Similar to the findings in preschool children, school-aged children were more likely to respond to moral than conventional transgressions, and responded with statements about the harm done to, or loss experienced by, the victim in moral contexts and responded with statements about school or classroom rules and norms in conventional contexts. Extending the findings with preschool children, these findings suggest that as children become older they become more responsive to conventional transgressions, and become more likely to actively maintain both moral and conventional rules/norms.

To examine the ontogenetic roots of children’s distinction between moral and conventional transgressions Smetana (1984) observed toddlers’ (13- to 40-months old) social interactions in daycare-center classrooms. Consistent with the work in preschool and school-aged children, moral transgressions were found to elicit responses from both caregivers and toddlers, whereas conventional transgressions only elicited a response from the caregivers. Interestingly, caregivers responded more frequently to moral transgressions with younger toddlers than older toddlers, and responded more frequently to conventional transgressions with older toddlers than younger toddlers. Caretakers responded to moral transgressions with a wide range of commands, physical restraint, and attempts to divert attention and the children who were the victims of the transgressions responded by emphasizing the harmful consequences of the transgression. However, caretakers responded to conventional transgressions most frequently with commands to stop the behavior and occasionally mentioned the concerns for social organization, such as rules and social norms.

The results of this study support the claim that moral and conventional events are conceptually unique and distinct in their origins, and that this distinction is evident in toddlers by the second year of life. Caretakers responded with a greater range of responses to moral than conventional transgressions, and provided explanations referencing the intrinsic harm and cost to the victim in contrast to conventional transgressions that were frequently left unexplained. It is also important to note, however, that many everyday social events are multifaceted, combining moral and conventional elements.
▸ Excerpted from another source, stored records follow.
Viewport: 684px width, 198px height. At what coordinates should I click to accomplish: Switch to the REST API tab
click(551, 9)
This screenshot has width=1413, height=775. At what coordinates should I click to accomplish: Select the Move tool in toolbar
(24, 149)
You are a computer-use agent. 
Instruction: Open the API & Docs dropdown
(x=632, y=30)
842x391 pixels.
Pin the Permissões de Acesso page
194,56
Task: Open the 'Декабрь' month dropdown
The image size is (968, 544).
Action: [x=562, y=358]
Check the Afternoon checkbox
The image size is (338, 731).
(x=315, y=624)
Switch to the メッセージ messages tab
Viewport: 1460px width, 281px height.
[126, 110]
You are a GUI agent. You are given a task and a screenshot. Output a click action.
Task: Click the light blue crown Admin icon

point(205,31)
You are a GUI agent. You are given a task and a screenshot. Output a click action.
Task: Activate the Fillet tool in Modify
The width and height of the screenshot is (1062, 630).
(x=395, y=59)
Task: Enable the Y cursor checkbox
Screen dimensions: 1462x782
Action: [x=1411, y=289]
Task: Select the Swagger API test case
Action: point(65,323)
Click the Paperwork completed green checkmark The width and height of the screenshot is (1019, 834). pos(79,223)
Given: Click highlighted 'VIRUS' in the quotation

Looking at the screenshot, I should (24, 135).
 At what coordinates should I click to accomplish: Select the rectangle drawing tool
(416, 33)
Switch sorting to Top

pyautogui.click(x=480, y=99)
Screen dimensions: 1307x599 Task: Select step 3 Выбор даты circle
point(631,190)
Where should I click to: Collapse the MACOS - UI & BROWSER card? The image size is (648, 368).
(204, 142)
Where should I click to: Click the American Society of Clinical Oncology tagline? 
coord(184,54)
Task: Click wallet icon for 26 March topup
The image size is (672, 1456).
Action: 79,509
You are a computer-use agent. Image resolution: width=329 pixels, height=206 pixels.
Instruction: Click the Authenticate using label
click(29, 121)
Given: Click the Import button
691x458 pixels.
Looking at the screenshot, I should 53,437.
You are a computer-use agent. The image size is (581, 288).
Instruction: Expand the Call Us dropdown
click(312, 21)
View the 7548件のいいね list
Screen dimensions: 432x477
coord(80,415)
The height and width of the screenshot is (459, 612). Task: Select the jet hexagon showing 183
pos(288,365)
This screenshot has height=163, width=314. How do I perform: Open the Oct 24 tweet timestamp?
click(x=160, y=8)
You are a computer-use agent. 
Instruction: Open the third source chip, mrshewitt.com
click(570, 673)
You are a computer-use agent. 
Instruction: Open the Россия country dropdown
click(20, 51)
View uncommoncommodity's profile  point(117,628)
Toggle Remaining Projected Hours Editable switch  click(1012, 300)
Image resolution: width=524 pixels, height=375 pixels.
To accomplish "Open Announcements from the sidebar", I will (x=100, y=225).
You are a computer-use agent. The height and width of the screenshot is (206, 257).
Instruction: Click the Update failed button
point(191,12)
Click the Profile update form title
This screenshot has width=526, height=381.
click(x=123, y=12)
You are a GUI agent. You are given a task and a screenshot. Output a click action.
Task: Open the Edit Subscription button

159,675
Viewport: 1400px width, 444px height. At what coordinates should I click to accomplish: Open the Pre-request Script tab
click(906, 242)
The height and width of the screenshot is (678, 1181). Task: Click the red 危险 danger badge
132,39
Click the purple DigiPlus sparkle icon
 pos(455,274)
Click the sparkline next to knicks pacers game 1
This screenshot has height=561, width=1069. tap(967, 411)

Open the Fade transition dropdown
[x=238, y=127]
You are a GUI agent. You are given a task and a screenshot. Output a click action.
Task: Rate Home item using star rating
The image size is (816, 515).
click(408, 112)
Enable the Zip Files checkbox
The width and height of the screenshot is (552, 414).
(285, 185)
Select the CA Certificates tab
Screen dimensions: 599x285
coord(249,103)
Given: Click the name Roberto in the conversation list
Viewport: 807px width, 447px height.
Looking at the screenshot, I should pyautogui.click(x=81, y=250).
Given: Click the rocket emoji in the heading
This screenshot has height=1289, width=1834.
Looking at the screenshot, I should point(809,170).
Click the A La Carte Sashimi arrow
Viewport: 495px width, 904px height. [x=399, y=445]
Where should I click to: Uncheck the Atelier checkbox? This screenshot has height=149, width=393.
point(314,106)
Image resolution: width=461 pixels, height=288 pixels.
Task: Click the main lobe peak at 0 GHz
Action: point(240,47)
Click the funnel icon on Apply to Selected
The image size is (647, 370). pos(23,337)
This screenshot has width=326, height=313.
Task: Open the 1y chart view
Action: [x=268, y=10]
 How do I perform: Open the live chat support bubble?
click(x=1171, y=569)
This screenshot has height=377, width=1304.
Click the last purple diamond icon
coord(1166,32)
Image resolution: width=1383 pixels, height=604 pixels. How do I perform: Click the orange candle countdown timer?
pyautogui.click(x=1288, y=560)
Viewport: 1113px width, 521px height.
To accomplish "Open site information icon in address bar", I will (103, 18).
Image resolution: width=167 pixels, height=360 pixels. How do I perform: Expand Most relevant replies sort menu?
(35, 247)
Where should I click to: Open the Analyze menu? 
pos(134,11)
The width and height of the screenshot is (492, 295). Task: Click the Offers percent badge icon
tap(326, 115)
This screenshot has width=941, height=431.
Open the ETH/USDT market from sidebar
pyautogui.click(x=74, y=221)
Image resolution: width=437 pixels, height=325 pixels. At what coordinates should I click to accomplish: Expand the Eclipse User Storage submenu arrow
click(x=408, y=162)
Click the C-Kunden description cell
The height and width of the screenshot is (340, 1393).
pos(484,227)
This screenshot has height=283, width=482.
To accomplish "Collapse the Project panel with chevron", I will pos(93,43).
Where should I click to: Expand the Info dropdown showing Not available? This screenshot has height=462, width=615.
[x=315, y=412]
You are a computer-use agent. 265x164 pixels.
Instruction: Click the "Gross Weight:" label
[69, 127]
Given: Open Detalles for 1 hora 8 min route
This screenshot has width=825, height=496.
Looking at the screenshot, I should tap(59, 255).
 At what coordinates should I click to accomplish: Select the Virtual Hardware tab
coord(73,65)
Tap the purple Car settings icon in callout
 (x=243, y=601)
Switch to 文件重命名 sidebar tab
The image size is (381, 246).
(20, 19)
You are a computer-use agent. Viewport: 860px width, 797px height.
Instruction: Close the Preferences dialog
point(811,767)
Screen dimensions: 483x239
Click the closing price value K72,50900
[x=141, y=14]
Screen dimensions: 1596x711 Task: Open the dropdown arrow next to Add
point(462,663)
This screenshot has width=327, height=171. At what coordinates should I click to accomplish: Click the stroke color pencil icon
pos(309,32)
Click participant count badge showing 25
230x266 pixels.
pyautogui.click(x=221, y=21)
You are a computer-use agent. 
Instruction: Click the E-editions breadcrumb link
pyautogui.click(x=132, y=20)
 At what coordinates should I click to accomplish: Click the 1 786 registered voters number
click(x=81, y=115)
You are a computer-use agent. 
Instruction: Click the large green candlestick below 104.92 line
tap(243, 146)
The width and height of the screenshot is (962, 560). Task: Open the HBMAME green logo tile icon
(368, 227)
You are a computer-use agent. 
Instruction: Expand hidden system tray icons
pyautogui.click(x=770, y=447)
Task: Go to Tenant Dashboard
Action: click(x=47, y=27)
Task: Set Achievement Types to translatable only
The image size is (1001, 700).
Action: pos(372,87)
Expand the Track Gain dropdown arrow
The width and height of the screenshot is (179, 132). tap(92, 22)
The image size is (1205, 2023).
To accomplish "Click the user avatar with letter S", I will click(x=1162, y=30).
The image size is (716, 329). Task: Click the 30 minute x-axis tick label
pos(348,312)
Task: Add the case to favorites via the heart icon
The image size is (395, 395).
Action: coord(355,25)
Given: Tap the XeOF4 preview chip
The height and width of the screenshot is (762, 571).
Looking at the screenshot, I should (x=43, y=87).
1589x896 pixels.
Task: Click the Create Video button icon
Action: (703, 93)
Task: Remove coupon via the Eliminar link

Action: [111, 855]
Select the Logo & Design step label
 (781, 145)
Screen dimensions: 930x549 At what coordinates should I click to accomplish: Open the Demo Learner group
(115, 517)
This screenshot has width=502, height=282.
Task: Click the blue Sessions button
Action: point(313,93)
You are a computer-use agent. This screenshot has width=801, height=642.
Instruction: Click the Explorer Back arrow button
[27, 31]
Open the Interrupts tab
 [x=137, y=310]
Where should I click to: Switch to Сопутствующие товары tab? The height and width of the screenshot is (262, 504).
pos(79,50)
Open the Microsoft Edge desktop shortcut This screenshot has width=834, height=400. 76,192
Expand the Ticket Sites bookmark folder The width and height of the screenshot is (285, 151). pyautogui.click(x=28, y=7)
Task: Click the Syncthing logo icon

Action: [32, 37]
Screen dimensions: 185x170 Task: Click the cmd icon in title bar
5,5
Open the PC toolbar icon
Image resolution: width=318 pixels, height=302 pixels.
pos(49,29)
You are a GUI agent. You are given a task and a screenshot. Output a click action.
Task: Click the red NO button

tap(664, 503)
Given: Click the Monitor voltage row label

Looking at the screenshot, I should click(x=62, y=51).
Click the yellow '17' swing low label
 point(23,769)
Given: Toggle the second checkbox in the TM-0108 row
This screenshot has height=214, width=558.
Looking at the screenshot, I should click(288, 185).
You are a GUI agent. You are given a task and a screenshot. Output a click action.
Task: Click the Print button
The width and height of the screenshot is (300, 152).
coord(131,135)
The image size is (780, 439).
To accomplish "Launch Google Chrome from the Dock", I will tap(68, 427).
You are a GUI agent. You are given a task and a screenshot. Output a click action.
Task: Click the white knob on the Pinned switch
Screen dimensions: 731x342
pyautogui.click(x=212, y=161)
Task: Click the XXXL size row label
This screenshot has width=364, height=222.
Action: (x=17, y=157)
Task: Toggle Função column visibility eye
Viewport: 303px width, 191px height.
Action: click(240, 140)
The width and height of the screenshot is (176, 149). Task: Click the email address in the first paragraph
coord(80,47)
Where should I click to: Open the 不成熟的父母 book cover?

In both the home and the school setting, there are also many decisions that do not involve violations of regulations, but are rather personal choices up to the child. In the home context, Nucci and Weber (1995) examined child and maternal responses to personal (i.e. assertions of personal choice by the child), conventional, and moral issues. Mothers were found to vary their responses according to the type of event; personal issues were met with indirect messages such as offering choices, whereas moral and conventional issues were met with direct messages such as rule statements and commands. Mothers also negotiated with children more regarding personal issues than in response to moral and conventional issues. Children’s responses followed a similar line, in that children often protested for their choices regarding personal issues, but did not contest mothers’ responses to conventional and moral issues. Nucci and Weber argued that interactions regarding personal issues are critical to the child’s emerging sense of autonomy and are seen as a legitimate topic for indirect messages and negotiation between the mother and child, but that moral and conventional issues are not seen as relevant to building autonomy and are thus discussed with direct statements and commands.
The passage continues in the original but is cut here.